▸ **EXERCISE DESCRIPTION**
Write out exactly the lines below from the one containing "The height and" to the last, both ends kept, and nothing more; skip all pictures.

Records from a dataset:
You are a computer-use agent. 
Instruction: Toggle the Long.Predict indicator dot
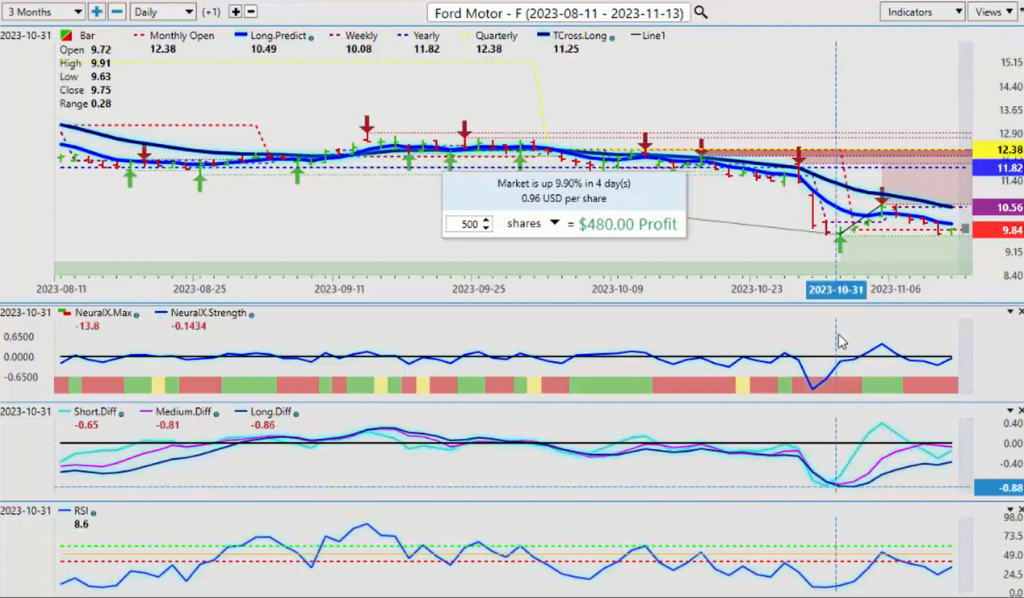click(x=312, y=36)
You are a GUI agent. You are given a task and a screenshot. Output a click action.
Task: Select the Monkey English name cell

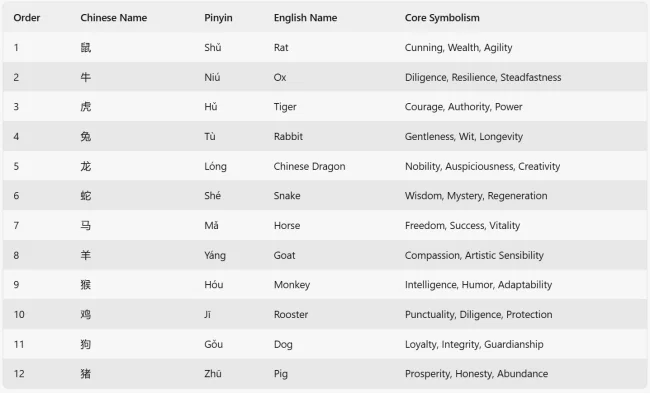point(292,285)
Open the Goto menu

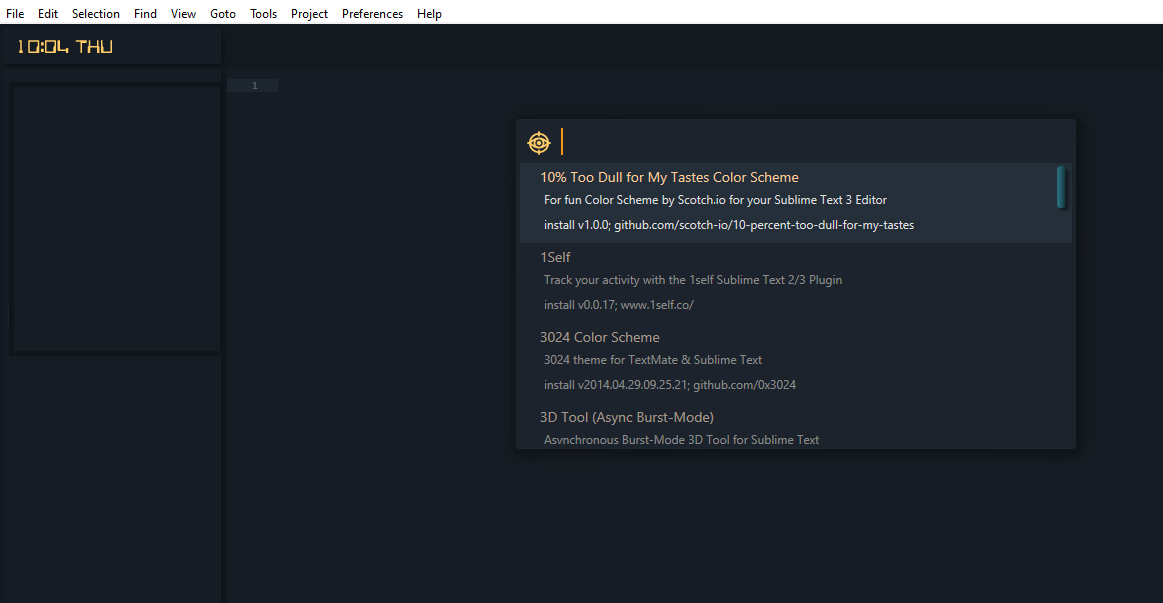pyautogui.click(x=223, y=13)
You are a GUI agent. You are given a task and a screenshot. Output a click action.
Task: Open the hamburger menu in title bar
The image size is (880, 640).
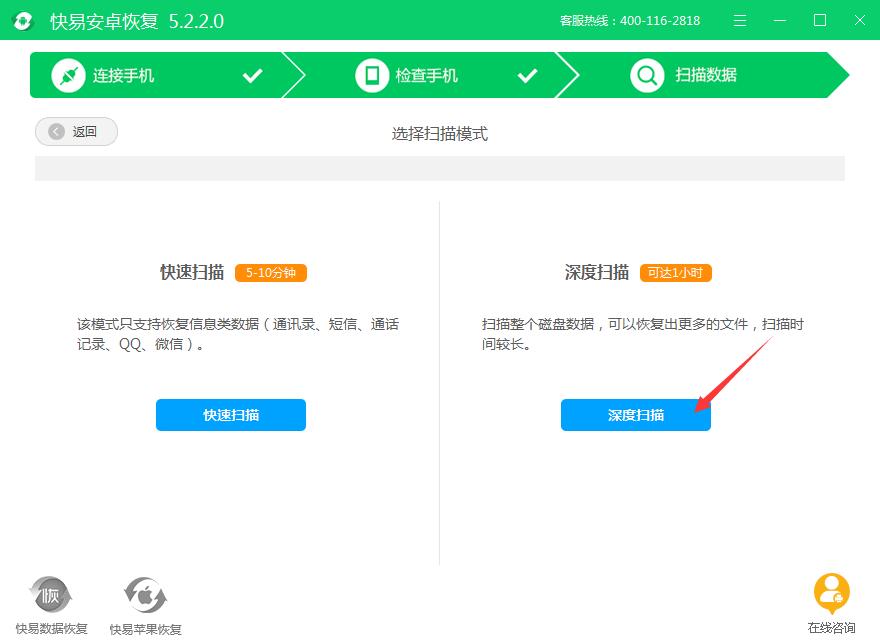pyautogui.click(x=740, y=21)
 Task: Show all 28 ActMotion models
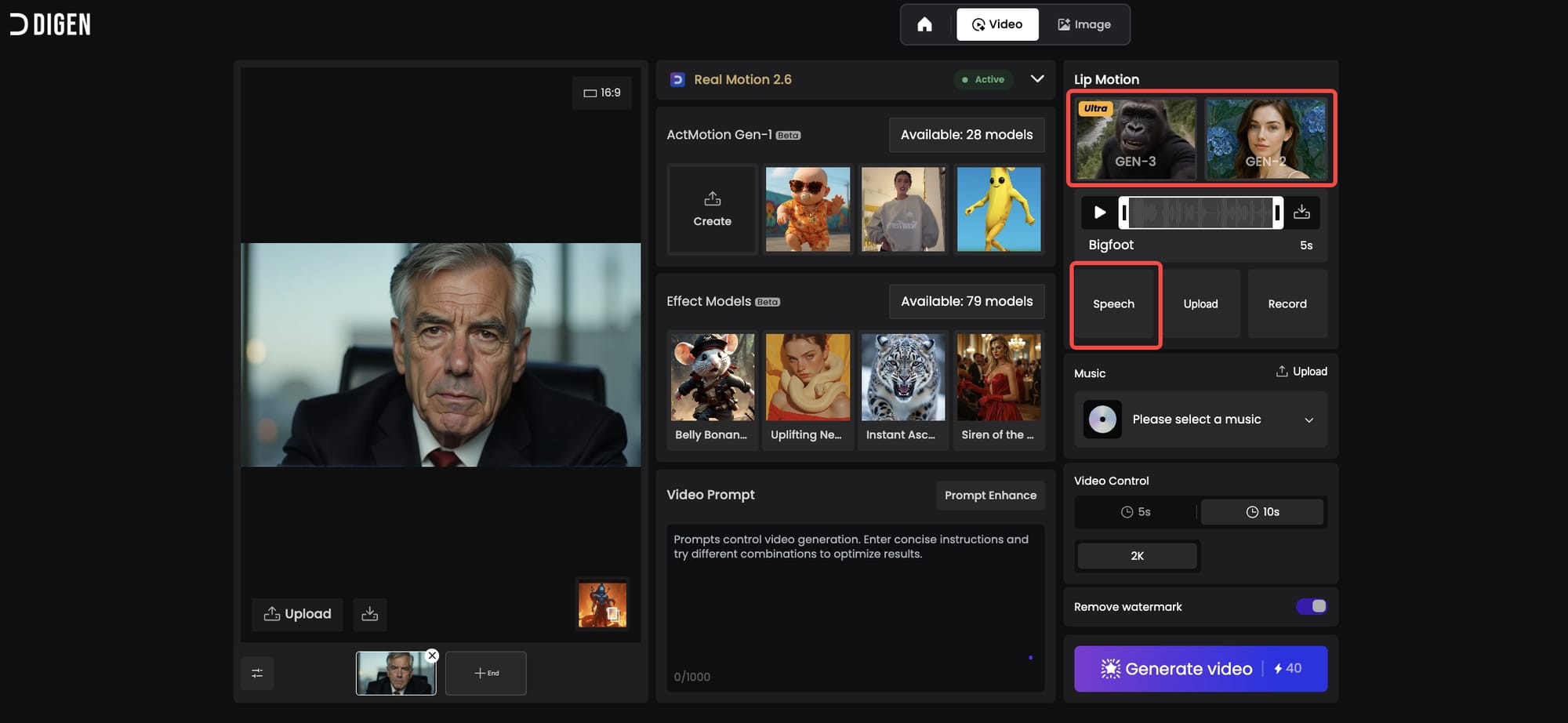966,135
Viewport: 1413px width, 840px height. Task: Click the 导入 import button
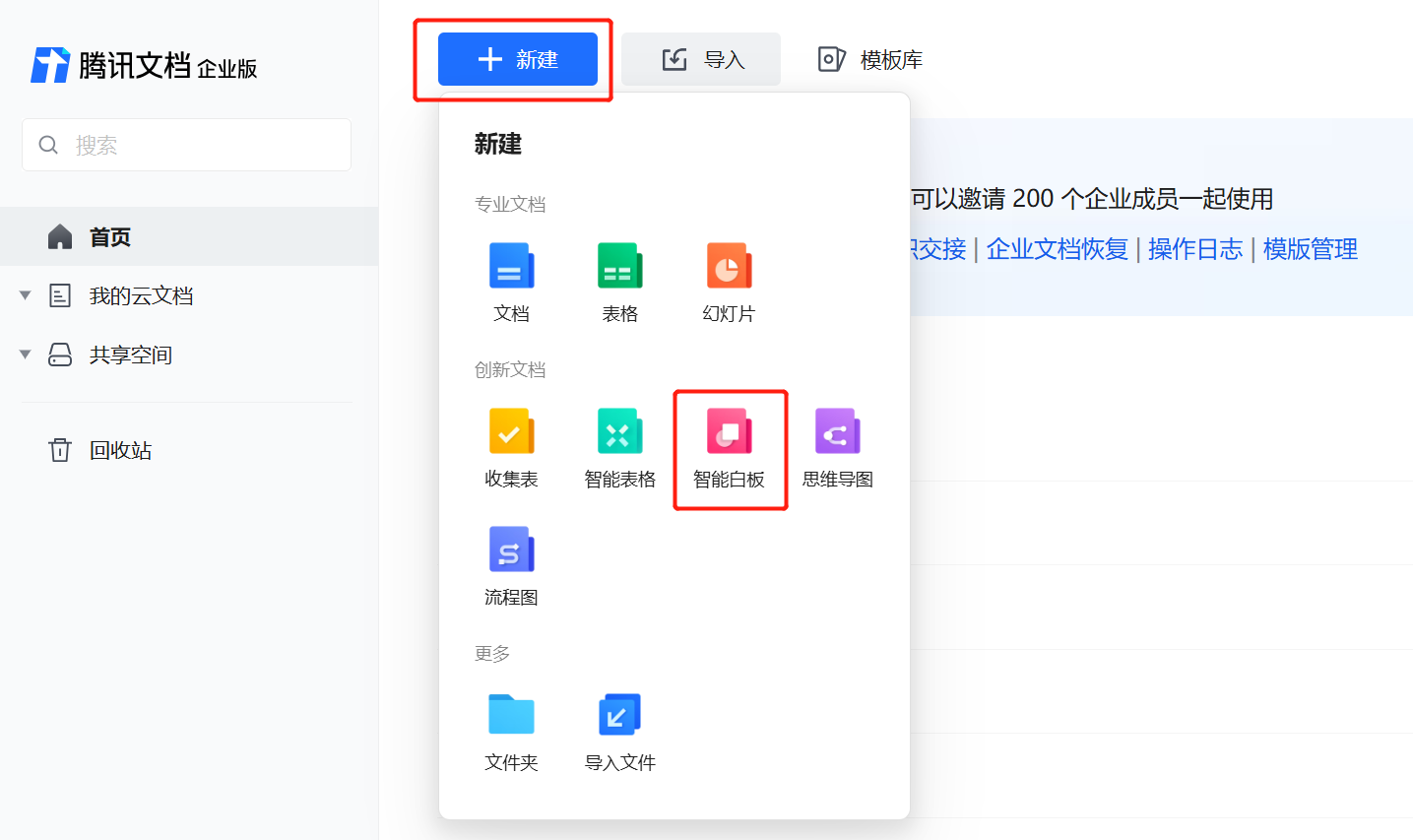pos(701,60)
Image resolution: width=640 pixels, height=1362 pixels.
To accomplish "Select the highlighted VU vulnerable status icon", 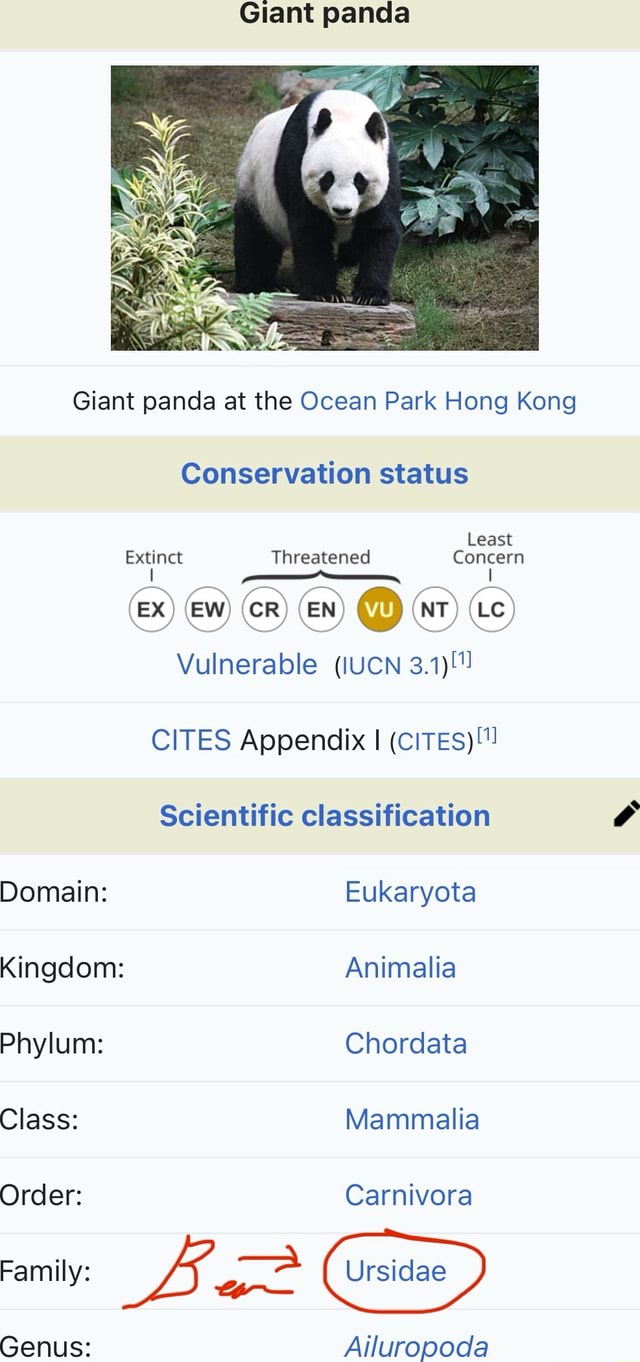I will click(x=377, y=609).
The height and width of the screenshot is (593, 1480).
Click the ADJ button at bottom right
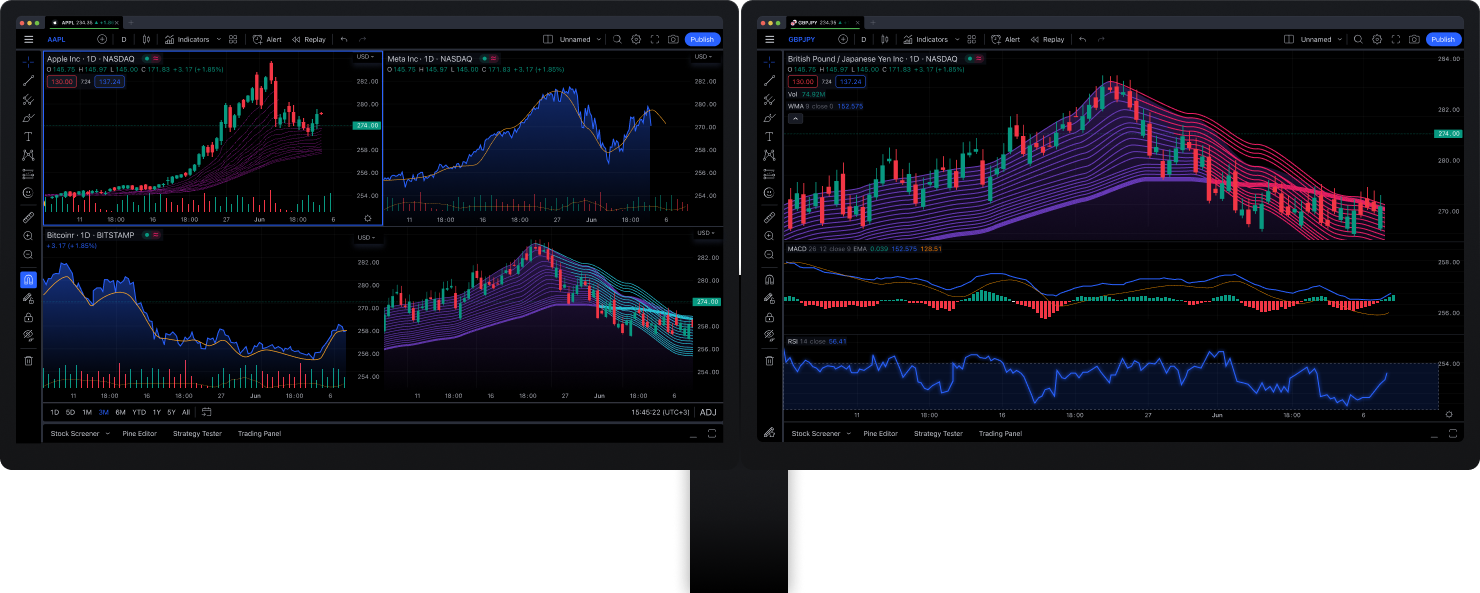click(708, 412)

▸ **RESPONSE TO THE EXERCISE**
The height and width of the screenshot is (593, 1480).
Click the ADJ button at bottom right
click(708, 412)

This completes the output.